The first thing that I thought of when reading your question is this:
You cannot control other people ... they will say what they want. They have many years of developing habits of teaching you and guiding you. They will probably keep doing these things.
You can control how you react. You can politely listen, thank them for their advice, and then do what you want. If you want to be treated like an adult, you have to act like one. I know you are not in the US, but this is what acting like an adult means here:
- You are responsible: you get up, take care of yourself, get to school and work, all of the things of daily activity ... without asking for or needing help from anyone.
- You are independent: you pay for what you need. You buy your own food, clothes, transportation, housing, etc. ... without asking for or needing help.
- You are mature: you can listen to someone share their opinion without feeling the need to change it or argue about it. It is just an opinion. Everyone has them.
- You are decisive: you make decisions about your life on your own. You may ask advice once in a while, but you decide what is best on your own. You make your own schedule and set your own goals.
- You care for your family: you do what is needed to take care of your family. If they appreciate help with cooking, cleaning, car repairs, yard work, fixing the roof, babysitting, shopping, transportation, medical care, new glasses, caring for older family ... whatever they need or appreciate ... without expecting anything in return.
If you live in their home, you will not be viewed as independent. Doing the other things on this list will change their view of you, however, but it will take way longer than you want it to. Basically, it will 'feel' like you are changing very quickly and they are not acknowledging it at all.
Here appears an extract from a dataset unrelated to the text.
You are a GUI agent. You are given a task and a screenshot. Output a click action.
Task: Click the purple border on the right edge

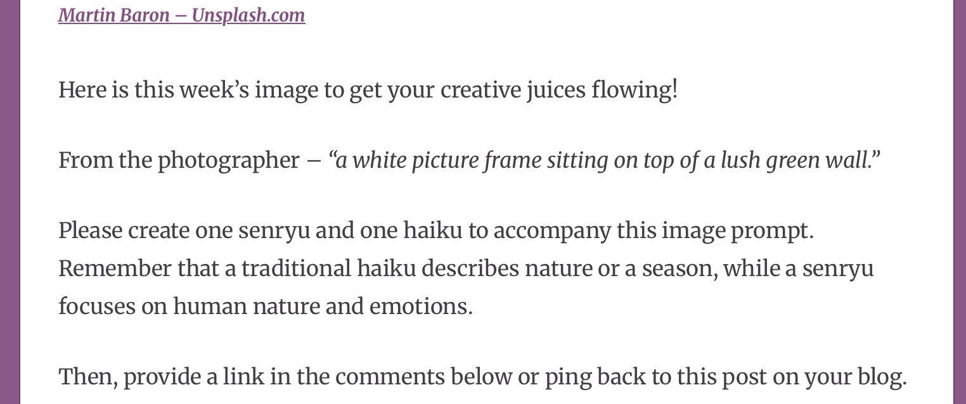tap(959, 202)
This is true and you cannot change what people think or say. It is what it is.
They will do and say what they want. It is their house, after all. You can react in a different way, though. You can be respectful, listen carefully, and then continue on with your adult life. You do not have to argue for adulthood ... you have to act like it.
This is one of those times when 'actions speak louder than words.' Act your age and you won't have to talk about it anymore.
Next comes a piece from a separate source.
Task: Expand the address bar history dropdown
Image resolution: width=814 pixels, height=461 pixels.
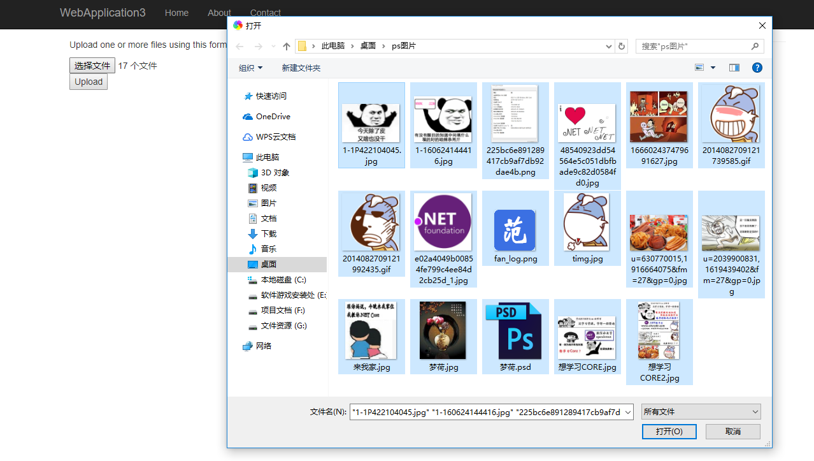Action: click(x=609, y=47)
If you absolutely, obsessively MUST talk about this with them, put it on your calendar for an hour once every 2 months. During that one hour, every 2 months, you can tell them how it makes you feel and ask them to refrain from saying those things.
The rest of the time, act like an adult: respect others' opinions but lead your own life.
This is just my opinion, or course. Feel free to ignore me or tell me why I am wrong. I admit I am not familiar with Asian households. I welcome the chance to become more educated.